**Exercise instructions**:
Nothing below is to be printed except the lines between the line holding "960x1048 pixels. How" and the line holding "Task: Open Audit Team three-dot options menu", inclusive, each exactly as it appears.

**Data extracts**:
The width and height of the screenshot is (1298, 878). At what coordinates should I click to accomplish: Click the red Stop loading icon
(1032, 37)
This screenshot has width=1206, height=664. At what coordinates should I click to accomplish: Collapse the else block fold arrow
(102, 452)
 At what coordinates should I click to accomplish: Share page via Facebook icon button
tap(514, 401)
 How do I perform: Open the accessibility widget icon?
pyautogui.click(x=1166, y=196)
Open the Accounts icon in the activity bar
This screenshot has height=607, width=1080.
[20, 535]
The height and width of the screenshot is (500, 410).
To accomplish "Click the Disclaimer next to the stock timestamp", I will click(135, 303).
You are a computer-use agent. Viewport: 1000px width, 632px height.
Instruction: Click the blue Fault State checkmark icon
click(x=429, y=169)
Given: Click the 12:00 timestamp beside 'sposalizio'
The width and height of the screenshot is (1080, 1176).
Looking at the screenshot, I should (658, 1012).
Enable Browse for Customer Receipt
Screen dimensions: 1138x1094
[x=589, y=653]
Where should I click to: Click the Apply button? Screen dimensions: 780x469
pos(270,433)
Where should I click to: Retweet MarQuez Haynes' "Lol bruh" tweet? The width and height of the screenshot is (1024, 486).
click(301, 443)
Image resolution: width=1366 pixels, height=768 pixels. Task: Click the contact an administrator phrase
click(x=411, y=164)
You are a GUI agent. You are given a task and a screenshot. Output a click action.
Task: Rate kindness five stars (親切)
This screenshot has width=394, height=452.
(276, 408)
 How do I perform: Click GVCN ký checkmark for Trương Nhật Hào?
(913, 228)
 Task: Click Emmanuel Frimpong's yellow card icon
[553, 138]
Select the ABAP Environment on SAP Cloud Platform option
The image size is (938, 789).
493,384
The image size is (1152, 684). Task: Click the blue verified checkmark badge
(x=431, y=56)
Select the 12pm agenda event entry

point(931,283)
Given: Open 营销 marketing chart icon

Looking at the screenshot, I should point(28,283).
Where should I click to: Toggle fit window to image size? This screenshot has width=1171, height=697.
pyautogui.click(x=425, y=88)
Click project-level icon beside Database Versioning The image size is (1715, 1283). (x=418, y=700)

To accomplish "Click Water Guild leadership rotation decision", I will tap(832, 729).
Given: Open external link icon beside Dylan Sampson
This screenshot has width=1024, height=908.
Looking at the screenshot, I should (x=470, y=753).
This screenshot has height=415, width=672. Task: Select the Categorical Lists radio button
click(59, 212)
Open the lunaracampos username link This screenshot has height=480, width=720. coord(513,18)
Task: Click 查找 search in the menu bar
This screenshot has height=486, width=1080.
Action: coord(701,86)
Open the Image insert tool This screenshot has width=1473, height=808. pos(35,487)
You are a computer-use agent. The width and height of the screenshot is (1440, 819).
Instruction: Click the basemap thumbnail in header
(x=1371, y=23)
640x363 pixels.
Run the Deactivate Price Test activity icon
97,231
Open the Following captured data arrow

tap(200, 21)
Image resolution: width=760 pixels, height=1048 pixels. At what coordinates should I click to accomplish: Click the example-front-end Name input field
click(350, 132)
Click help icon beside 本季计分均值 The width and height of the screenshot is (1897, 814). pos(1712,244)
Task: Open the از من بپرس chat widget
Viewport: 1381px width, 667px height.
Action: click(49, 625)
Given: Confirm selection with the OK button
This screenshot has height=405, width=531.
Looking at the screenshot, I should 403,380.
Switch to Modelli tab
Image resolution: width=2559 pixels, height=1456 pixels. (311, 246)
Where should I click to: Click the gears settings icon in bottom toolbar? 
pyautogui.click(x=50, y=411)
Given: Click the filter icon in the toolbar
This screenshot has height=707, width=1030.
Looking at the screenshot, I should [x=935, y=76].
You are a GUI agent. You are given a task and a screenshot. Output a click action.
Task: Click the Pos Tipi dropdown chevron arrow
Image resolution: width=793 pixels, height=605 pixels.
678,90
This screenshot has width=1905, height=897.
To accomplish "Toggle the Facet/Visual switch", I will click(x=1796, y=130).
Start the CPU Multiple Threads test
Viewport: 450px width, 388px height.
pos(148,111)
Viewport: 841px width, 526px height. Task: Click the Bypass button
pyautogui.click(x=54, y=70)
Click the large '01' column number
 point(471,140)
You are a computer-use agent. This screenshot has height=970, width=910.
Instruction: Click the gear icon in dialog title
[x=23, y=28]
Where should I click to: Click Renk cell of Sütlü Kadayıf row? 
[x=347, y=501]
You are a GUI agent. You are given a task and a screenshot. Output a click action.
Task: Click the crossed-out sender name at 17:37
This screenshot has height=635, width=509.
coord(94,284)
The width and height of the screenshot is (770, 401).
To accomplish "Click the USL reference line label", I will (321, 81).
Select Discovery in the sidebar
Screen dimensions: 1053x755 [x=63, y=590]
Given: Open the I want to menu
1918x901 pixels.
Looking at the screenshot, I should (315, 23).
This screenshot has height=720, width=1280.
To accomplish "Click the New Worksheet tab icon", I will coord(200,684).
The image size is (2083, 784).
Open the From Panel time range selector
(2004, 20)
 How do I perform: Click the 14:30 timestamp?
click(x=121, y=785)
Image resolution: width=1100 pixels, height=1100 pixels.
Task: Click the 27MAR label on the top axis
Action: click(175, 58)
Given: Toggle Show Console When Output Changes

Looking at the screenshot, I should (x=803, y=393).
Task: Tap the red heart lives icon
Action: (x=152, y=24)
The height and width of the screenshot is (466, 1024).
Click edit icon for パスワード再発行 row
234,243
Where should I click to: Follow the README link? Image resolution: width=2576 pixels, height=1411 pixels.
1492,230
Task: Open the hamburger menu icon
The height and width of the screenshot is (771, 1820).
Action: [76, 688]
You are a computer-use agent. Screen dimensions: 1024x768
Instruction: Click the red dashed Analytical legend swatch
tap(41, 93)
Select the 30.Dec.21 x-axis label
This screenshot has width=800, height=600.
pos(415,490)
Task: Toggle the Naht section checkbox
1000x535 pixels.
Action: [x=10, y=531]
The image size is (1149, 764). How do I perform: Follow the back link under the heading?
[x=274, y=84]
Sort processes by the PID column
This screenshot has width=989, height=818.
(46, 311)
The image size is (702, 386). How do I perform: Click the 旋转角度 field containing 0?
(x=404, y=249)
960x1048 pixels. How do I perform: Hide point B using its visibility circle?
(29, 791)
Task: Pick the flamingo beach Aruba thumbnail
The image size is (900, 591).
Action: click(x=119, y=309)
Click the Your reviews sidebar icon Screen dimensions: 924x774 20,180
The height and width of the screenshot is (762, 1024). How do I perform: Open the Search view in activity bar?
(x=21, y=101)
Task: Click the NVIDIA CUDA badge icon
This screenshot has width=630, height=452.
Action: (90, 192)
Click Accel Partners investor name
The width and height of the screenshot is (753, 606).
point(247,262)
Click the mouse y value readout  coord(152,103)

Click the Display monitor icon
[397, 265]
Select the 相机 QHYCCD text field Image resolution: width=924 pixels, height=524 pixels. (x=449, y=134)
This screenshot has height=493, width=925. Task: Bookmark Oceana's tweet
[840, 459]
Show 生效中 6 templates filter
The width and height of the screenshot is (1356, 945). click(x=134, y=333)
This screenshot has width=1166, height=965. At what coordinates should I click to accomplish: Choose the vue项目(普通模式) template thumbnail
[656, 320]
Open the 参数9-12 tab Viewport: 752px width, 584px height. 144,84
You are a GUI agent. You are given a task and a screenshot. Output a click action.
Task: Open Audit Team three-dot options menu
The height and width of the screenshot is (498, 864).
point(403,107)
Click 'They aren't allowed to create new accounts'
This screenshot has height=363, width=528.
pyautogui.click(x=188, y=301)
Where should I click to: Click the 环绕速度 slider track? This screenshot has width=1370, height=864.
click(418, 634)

**Your solution**:
960x1048 pixels. How do I perform: Hide point B using its visibility circle?
(29, 791)
Task: Pick the flamingo beach Aruba thumbnail
The image size is (900, 591).
Action: click(x=119, y=309)
Click the Your reviews sidebar icon Screen dimensions: 924x774 20,180
The height and width of the screenshot is (762, 1024). How do I perform: Open the Search view in activity bar?
(x=21, y=101)
Task: Click the NVIDIA CUDA badge icon
This screenshot has width=630, height=452.
Action: (90, 192)
Click Accel Partners investor name
The width and height of the screenshot is (753, 606).
point(247,262)
Click the mouse y value readout  coord(152,103)

Click the Display monitor icon
[397, 265]
Select the 相机 QHYCCD text field Image resolution: width=924 pixels, height=524 pixels. (x=449, y=134)
This screenshot has height=493, width=925. Task: Bookmark Oceana's tweet
[840, 459]
Show 生效中 6 templates filter
The width and height of the screenshot is (1356, 945). click(x=134, y=333)
This screenshot has width=1166, height=965. At what coordinates should I click to accomplish: Choose the vue项目(普通模式) template thumbnail
[656, 320]
Open the 参数9-12 tab Viewport: 752px width, 584px height. 144,84
You are a GUI agent. You are given a task and a screenshot. Output a click action.
Task: Open Audit Team three-dot options menu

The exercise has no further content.